According to popular belief, there is a pot of gold at the end of the rainbow, but a new technique is flipping that notion on its head by employing gold particles to create colors. The approach discovered at Aalto University might usher in new display technology with more work.
Gold nanocylinders suspended in gel are used in this approach. When lit by polarized light, the gel only transmits particular colors, and the color depends on the orientation of the gold nanocylinders. A team led by Anton Kuzyk and Juho Pokki employed DNA molecules to regulate the orientation of gold nanocylinders in the gel, which was a creative twist.
DNA isn’t just an information carrier – it can also be a building block. We designed the DNA molecules to have a certain melting temperature, so we could basically program the material.
Joonas Ryssy, Stud Lead Author and Doctoral Candidate, Aalto University
The DNA molecules relax their hold and the gold nanocylinders alter orientation when the gel is heated up past the melting point. They tighten up again as the temperature lowers, and the nanoparticles return to their original location.
To get the optimal reaction, the researchers examined multiple unique DNA molecules with varied melting temperatures. The present system is capable of producing both red and green light. Once the blue light transmission is achieved, this method might be used to create any desired color by combining red, green, and blue light.
The whole concept—the underlying philosophy behind the work—is to use simple methods, simple materials and simple tools to generate colors in a dynamic and reversible way.
Sesha Manuguri, Postdoctoral Researcher, Aalto University
Part of the technique’s beauty, according to Manuguri, is that the gold nanocylinders do both functions.
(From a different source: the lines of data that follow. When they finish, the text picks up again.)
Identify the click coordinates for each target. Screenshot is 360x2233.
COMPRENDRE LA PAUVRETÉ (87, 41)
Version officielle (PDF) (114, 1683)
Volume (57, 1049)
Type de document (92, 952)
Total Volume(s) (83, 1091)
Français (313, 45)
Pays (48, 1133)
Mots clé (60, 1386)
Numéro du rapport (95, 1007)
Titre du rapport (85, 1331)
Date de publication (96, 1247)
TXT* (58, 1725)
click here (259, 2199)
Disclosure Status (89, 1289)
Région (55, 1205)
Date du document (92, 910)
Manuguri added, “The gold nanorods get hot when they are lit, heating the gel, and they are also responsible for color formation. So, you don’t need separate heating elements.”
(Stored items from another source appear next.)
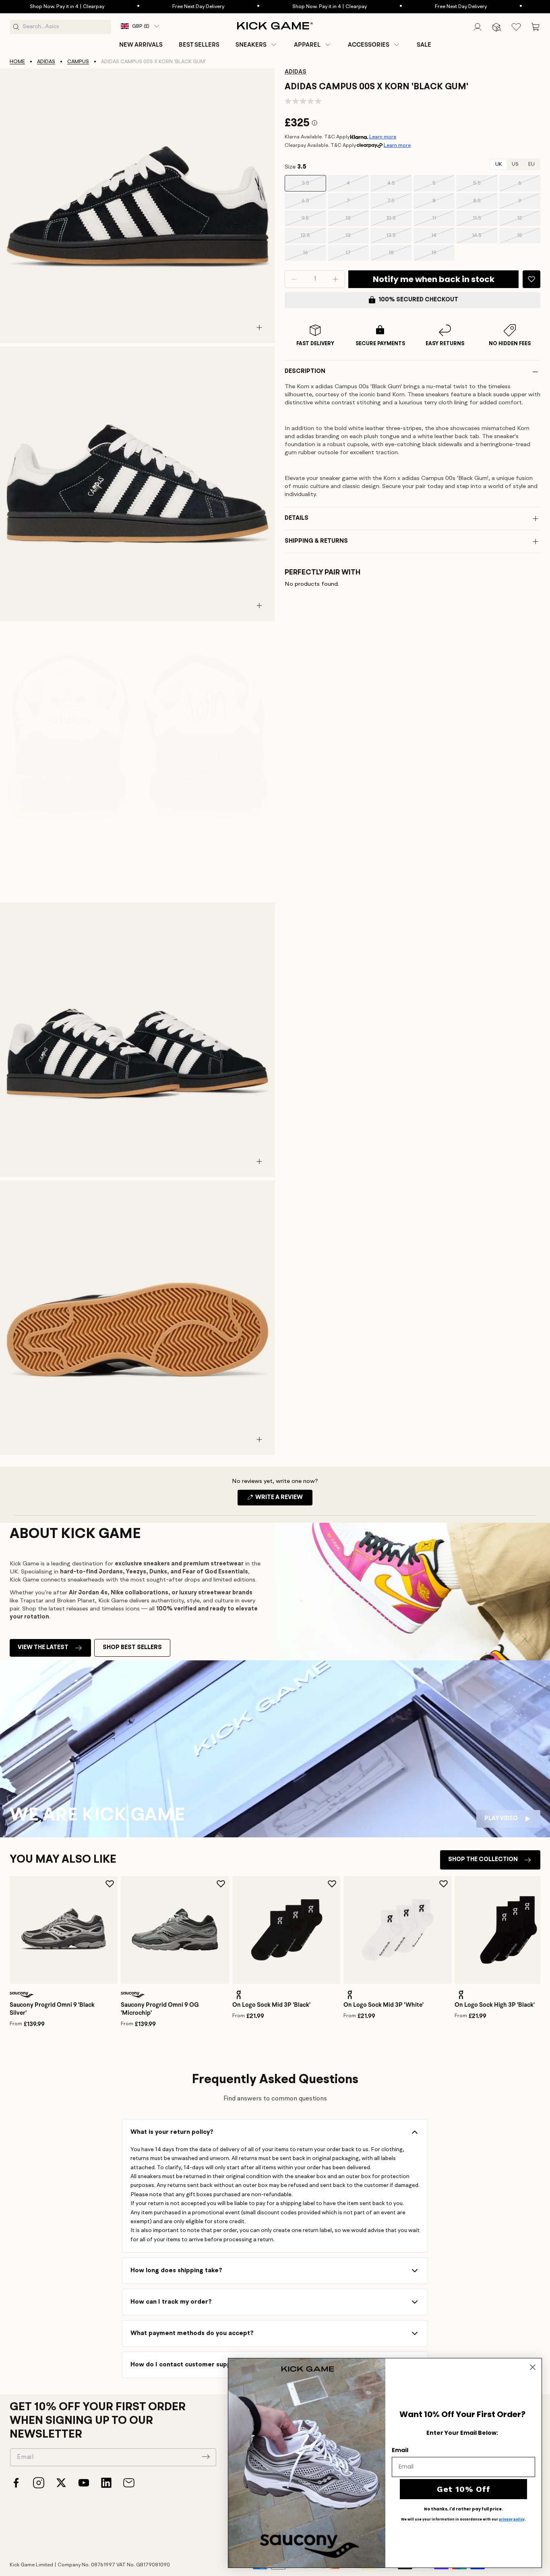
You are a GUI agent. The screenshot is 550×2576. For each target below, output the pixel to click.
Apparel (307, 45)
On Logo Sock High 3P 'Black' (495, 2005)
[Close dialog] (533, 2367)
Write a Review (283, 1499)
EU (531, 164)
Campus (78, 61)
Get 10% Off (463, 2489)
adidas (46, 61)
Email (400, 2450)
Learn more (382, 137)
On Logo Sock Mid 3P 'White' (383, 2005)
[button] (257, 45)
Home (17, 61)
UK (498, 164)
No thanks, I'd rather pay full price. (463, 2509)
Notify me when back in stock (433, 279)
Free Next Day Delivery (131, 6)
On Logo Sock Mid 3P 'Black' (271, 2005)
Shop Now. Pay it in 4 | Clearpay (262, 6)
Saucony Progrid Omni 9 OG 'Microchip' (160, 2009)
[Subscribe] (205, 2456)
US (515, 164)
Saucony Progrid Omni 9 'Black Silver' (52, 2009)
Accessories (368, 45)
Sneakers (251, 45)
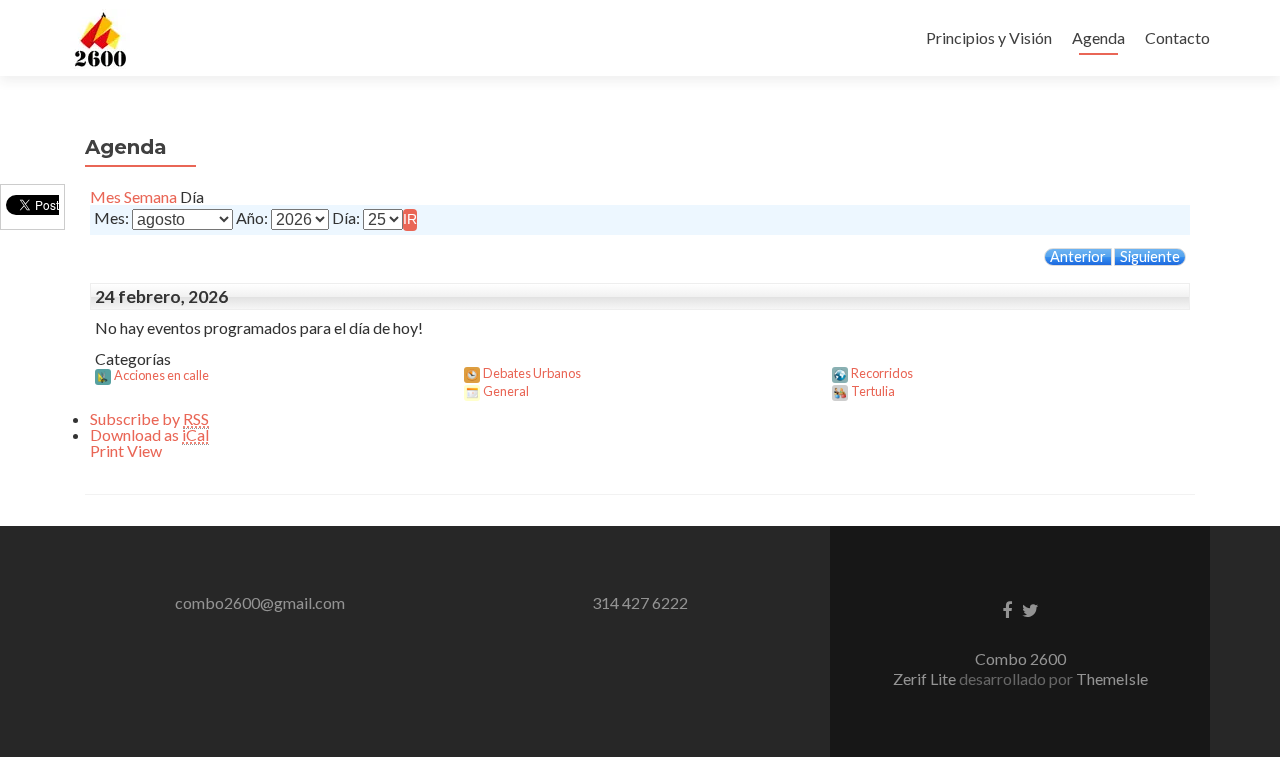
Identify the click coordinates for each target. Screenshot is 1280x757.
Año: (252, 218)
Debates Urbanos (532, 373)
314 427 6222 (640, 602)
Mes (105, 196)
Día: (346, 218)
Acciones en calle (161, 375)
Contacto (1177, 37)
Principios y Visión (989, 37)
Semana (150, 196)
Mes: (111, 218)
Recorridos (882, 373)
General (506, 391)
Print (126, 450)
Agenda (1098, 37)
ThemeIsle (1112, 678)
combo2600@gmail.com (260, 602)
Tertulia (873, 391)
This method could be utilized to create color on a variety of screens with future research. Since all the materials are biocompatible, this technique could potentially be employed in wearable sensor devices, but it could also be used in billboards or other displays.
“We have done the basic science to bring these building blocks together in a symbiotic manner to create something functional. Now it is up to engineers to explore what kind of devices could be made”, stated Manuguri.
Ryssy, J, et al. (2022) DNA-Engineered Hydrogels with Light-Adaptive Plasmonic Responses. Advanced Functional Materials doi:10.1002/adfm.202201249.